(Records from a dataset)

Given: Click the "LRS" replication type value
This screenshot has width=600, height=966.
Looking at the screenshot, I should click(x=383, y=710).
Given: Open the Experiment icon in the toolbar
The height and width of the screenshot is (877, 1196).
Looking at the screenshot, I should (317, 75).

## Try it
Copy out each record from above, exactly.

## Reply to the exercise
Given: Click the "LRS" replication type value
This screenshot has width=600, height=966.
Looking at the screenshot, I should click(x=383, y=710).
Given: Open the Experiment icon in the toolbar
The height and width of the screenshot is (877, 1196).
Looking at the screenshot, I should (317, 75).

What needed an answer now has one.